Every machine learning model is bounded by one critical component: the quality of data on which the model is trained. When you’re using synthetic data, the curation becomes even more vital to avoid the dangers mentioned above. Consider a scenario where you’re building a self-driving car. If your synthetic data only includes scenarios with perfect lighting conditions, the car will perform poorly in the real world with ever-changing lighting conditions. It’s important to consider all possible scenarios that the AI model will be presented with to ensure a robust and dynamic model.

A 2021 MIT research study found systemic issues in how training data was labeled, leading to inaccurate outcomes in AI systems. A study in the journal Quantitative Science Studies that analyzed 141 prior investigations into data labeling found that 41% of models were using datasets labeled by humans. While labeled data usually equates with improved results, datasets can — and do — contain errors. The processes used to build them are inherently error-prone, which becomes problematic when these errors reach test sets, the subsets of datasets researchers use to compare progress. These errors could lead scientists to draw incorrect conclusions about which models perform best in the real world, undermining benchmarks.

There are several approaches to training data for AI machine learning. Within the supervised approach, there’s an image along with an associated label used to teach a model while a human is required to perform the labeling. Many companies, like Lightly, have taken a self-supervised approach to machine learning on AI-generated images. In that case, there often isn’t a need for human interaction though it’s hard to be certain of the program’s outcomes without a validation process like supervised approaches. This self-supervised model requires minimal human interaction allowing the AI to curate and label data as the model learns to discern patterns from the information it’s given.

Utilizing All Solutions Simultaneously Whenever Possible

As AI becomes increasingly widespread in businesses and industries, the demand for reliable training data to feed AI algorithms has become a crucial factor in its effectiveness. There are two primary methods to enhance AI results without using new real-world data: by optimizing the efficiency of AI with existing data sets or by creating synthetic data sets.

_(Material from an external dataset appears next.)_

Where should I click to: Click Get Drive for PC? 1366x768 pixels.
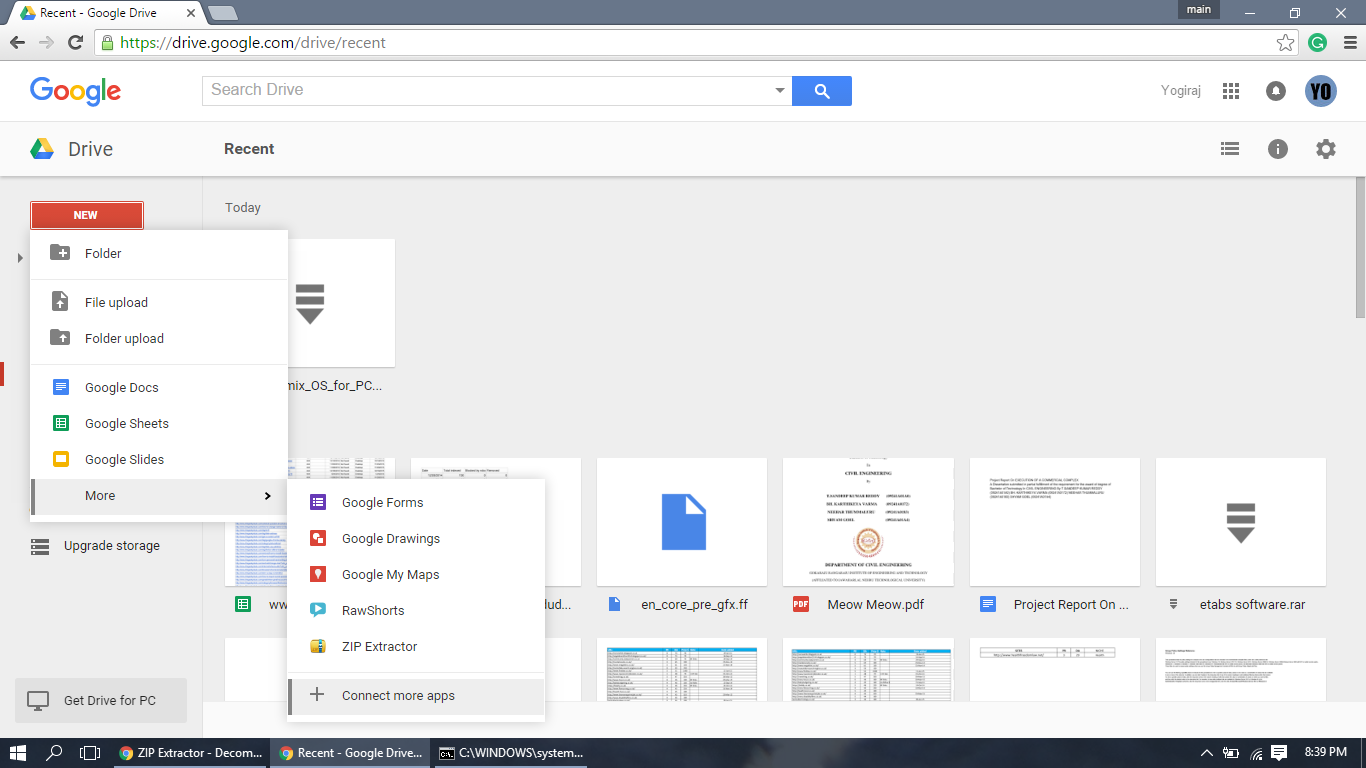100,700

Synthetic data is becoming popular as it can generate large datasets quickly and has the potential to capture patterns not found in real-world datasets, leading to higher accuracy. However, synthetic data also has dangers, such as overfitting and bias. Proper curation of synthetic data, such as ensuring diverse samples and validation against ground truths, can mitigate these challenges. Validation pipelines or automated tests ensure that generated samples are diverse enough so as not to introduce biases into any machine learning models developed; validating generated samples against known ground truths; or creating validation pipelines or automated tests which measure the quality of generated datasets before they are used in production environments.

As in many cases with business, if you have the resources to incorporate both alternatives, the outcomes are often best. It is clear that there are advantages and disadvantages to both synthetic data and real-world data when it comes to training AI. Synthetic data is easier and faster to generate, but real-world data can be more accurate and representative of the target population.

Ultimately, the most effective approach to training AI is to utilize a combination of both methods. Synthetic data can be used to create models quickly, while real-world data can be used to validate the accuracy of the resulting models. By leveraging the distinct advantages of both synthetic and real-world data sets, organizations can achieve the greatest efficiency improvements when training AI. As always, you should measure and test the quality of the output from your dataset changes before use in any production environment.